1
Insert the corporation's full legal name and jurisdiction
Enter the exact registered name of the corporation — including 'Inc.', 'LLC', 'Ltd.', or equivalent — and the state, province, or country of incorporation. Cross-reference the articles of incorporation or certificate of formation to confirm the name is spelled identically.
💡 Request a certified copy of your articles from the state registry if you are unsure of the exact registered name — banks will reject mismatched names.
2
Confirm the method of adoption — meeting or written consent
Indicate whether the resolution was passed at a duly noticed board meeting with quorum confirmed, or by unanimous written consent in lieu of a meeting. Both methods are valid in most jurisdictions, but the recitals must reflect the correct procedure.
💡 Written consent resolutions require the signature of every director in most US states — check your bylaws before choosing this method.
3
Name the specific bank and account type
Insert the bank's full legal name (e.g., 'JPMorgan Chase Bank, N.A.') and the type of account being authorized (e.g., business checking, money market, or line of credit).

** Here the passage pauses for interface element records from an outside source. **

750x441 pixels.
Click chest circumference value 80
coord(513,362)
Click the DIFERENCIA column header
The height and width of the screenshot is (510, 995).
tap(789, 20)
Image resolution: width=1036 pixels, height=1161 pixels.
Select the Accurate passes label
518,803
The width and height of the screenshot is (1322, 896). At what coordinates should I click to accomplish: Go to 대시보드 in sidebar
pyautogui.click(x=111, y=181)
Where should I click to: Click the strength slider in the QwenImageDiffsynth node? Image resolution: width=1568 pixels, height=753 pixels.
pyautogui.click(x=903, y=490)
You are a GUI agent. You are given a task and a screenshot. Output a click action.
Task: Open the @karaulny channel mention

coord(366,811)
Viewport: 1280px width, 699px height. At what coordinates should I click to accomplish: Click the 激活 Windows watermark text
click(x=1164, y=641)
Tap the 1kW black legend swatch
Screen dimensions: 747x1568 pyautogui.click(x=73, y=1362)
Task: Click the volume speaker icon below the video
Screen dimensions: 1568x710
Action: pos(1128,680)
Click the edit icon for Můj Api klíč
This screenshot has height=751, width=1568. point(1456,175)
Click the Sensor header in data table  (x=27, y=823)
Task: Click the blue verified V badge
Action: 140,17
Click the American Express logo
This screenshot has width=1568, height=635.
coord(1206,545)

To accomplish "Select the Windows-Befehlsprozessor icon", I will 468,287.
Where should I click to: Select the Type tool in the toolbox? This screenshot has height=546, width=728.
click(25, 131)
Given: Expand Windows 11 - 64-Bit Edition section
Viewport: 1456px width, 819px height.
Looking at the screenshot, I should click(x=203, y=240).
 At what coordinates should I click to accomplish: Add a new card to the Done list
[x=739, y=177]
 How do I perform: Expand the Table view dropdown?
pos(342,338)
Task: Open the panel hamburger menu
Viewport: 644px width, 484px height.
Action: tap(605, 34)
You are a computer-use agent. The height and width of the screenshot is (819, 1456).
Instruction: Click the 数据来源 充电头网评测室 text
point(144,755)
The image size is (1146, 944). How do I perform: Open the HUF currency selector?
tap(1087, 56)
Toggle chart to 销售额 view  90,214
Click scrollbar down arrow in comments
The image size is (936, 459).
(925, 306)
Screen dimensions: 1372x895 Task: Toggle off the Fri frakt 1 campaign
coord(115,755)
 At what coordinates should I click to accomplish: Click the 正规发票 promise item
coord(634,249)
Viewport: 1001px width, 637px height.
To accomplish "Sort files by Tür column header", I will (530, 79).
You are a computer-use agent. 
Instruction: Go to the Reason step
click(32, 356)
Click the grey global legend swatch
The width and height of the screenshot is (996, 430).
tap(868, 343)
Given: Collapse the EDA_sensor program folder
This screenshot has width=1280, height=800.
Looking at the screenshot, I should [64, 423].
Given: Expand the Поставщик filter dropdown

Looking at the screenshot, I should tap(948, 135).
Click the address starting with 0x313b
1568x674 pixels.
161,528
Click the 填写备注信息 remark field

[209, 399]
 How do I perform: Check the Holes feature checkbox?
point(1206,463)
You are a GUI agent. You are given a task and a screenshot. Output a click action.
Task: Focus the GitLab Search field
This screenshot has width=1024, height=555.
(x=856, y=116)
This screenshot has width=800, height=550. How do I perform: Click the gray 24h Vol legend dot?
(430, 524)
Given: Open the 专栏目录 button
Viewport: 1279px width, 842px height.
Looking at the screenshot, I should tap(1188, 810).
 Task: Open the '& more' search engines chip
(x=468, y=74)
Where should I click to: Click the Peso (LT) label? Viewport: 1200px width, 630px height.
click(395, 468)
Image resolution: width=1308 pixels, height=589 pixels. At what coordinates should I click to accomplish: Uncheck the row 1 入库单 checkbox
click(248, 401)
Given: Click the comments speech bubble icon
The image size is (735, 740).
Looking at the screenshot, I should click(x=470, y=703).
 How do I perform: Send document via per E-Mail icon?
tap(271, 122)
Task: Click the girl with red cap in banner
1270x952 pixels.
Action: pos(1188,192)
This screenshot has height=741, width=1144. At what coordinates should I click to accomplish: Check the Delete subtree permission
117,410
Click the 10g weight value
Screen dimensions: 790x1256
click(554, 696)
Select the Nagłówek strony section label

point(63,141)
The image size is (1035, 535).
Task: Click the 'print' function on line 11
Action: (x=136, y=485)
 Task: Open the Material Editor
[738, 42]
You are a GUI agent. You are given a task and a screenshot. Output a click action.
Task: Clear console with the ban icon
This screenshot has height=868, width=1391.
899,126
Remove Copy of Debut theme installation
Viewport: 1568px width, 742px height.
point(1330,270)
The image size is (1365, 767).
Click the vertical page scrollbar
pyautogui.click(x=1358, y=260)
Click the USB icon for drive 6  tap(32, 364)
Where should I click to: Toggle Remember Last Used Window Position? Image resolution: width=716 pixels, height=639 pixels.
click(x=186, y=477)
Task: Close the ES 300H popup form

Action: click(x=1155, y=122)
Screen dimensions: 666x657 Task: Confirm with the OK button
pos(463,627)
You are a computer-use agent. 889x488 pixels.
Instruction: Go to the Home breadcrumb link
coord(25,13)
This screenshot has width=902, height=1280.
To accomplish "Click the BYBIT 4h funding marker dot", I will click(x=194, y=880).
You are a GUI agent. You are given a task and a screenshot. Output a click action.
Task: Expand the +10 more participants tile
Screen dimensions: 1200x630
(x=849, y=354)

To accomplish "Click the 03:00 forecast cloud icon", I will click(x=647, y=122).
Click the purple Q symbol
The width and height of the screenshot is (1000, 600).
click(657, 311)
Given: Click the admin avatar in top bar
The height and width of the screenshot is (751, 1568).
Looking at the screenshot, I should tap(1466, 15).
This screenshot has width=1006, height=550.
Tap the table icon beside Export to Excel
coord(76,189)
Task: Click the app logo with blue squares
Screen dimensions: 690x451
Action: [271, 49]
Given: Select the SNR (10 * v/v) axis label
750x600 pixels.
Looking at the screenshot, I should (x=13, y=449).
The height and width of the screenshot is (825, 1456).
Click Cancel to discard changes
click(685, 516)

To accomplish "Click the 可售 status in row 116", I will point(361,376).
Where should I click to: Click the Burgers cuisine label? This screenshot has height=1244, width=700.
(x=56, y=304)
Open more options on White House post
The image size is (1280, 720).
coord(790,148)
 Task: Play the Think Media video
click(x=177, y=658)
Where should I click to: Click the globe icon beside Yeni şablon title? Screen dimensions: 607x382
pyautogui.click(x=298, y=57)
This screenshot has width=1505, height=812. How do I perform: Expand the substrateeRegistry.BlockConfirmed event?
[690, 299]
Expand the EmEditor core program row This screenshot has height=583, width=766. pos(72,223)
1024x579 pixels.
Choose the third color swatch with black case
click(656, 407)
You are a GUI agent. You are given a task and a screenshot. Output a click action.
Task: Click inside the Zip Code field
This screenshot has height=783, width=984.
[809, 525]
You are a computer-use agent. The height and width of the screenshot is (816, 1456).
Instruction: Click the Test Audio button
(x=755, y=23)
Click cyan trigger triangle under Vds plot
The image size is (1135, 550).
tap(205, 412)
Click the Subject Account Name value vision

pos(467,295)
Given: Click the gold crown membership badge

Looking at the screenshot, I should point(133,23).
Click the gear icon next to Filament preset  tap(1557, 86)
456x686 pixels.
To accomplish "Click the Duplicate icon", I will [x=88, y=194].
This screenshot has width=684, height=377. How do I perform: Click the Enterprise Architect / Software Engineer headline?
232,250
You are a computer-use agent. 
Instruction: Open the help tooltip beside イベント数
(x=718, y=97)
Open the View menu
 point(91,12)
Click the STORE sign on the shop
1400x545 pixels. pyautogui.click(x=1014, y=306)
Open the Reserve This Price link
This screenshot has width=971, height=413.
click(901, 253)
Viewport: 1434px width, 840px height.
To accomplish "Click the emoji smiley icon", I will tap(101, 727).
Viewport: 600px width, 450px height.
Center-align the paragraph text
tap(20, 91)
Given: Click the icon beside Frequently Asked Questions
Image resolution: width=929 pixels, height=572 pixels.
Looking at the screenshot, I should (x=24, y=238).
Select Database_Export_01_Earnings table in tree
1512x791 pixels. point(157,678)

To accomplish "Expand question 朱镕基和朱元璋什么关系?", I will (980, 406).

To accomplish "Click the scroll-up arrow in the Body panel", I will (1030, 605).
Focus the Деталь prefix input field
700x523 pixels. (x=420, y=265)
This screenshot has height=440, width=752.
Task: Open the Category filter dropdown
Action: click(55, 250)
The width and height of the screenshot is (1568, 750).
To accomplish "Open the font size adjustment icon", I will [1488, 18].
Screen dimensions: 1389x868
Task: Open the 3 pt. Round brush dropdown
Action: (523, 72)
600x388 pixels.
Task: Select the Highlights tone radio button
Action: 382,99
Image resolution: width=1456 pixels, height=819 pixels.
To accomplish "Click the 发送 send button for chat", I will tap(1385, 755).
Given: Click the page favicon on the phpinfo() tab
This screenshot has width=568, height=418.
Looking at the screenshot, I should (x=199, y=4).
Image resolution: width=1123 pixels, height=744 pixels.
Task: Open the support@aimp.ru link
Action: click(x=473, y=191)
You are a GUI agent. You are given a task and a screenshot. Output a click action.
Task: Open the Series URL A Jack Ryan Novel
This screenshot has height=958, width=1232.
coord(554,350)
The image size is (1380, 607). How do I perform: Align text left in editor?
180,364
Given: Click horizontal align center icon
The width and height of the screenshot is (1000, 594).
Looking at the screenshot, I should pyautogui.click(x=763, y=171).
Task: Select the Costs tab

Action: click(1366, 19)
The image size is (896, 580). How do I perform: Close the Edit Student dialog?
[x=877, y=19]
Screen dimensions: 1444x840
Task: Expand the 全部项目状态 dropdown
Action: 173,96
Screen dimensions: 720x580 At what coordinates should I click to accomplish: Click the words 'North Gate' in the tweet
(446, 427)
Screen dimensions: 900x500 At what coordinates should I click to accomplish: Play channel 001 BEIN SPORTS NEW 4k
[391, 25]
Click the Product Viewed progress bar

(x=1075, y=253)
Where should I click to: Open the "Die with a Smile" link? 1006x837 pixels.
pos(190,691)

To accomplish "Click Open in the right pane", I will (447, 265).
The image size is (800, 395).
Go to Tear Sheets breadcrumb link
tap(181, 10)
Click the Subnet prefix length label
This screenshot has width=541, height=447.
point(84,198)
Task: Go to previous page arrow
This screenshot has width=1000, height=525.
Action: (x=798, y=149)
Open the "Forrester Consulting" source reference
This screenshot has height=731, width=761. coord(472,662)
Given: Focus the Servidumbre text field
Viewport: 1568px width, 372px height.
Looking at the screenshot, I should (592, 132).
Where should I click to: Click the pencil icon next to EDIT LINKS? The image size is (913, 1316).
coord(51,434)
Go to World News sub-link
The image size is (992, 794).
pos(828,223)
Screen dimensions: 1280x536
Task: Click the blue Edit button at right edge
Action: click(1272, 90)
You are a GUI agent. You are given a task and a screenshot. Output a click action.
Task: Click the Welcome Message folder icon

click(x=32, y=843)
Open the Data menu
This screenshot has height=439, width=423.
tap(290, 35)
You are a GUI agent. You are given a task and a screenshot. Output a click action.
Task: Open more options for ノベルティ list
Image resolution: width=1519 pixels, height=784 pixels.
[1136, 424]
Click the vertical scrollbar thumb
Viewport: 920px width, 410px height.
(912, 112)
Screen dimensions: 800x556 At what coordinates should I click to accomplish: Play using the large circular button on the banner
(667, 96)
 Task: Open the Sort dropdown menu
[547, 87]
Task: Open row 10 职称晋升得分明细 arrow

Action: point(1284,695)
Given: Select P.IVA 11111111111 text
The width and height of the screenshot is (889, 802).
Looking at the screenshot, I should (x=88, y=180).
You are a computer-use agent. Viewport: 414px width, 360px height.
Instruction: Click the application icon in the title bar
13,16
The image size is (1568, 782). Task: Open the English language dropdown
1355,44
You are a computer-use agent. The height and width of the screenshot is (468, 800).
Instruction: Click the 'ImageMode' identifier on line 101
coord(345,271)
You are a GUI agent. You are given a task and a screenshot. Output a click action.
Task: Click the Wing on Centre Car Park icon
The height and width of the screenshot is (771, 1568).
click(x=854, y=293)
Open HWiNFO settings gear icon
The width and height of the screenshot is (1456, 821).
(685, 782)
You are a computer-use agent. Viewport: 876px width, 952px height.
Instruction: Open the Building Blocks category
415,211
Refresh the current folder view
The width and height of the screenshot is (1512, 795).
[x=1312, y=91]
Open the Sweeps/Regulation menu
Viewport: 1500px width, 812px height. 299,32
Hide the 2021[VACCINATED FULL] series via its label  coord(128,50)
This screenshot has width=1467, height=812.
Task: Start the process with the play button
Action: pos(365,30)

If opening multiple accounts, list each on a separate resolution or add separate 'RESOLVED FURTHER' clauses.
💡 Call the bank's business banking team before finalizing to confirm whether they have a preferred resolution format — some large banks supply their own form.
4
List each authorized signatory with full name, title, and transaction limits
Enter the legal name and current title of every officer or employee who will have signing authority. If dual control is required above a certain dollar threshold, state it explicitly (e.g., 'any two of the foregoing for transactions exceeding $10,000').
💡 Keep the signatory list as short as operationally necessary — each additional signatory is a potential fraud vector and a future amendment obligation when personnel change.
5
Enumerate the scope of banking powers
List every action the signatories are authorized to perform: check signing, wire transfers, ACH initiation, online banking access, overdraft authorization, and execution of loan documents. Omitting an action type means signatories technically lack authority for it.
💡 Include online banking and mobile banking explicitly — many resolutions predate these channels and leave electronic access in a legal grey area.
6
Obtain specimen signatures from each authorized signatory
Have each listed signatory sign their name in the specimen signature block — not a printed name, not initials. The bank will store this as the verification baseline for future transactions.
💡 If a signatory uses a different signature for banking than for other documents, note that and ensure the banking signature is used consistently.
7
Have the corporate secretary certify and date the resolution
The secretary — someone who is not themselves an authorized signatory — signs the certification block, confirms the adoption date, and attests that the resolution is current and unrescinded.
💡 Keep a certified copy in the corporate minute book and provide the bank with a separate certified copy stamped 'Certified True Copy' on each page.
8
Submit to the bank and confirm acceptance
Deliver the certified resolution to the bank's business banking officer before or at account opening. Confirm in writing that the bank has updated its records — do not assume the resolution is on file until you receive written confirmation.
💡 Request a signed acknowledgment from the bank confirming receipt and acceptance of the resolution — this protects you if a future transaction is disputed on authorization grounds.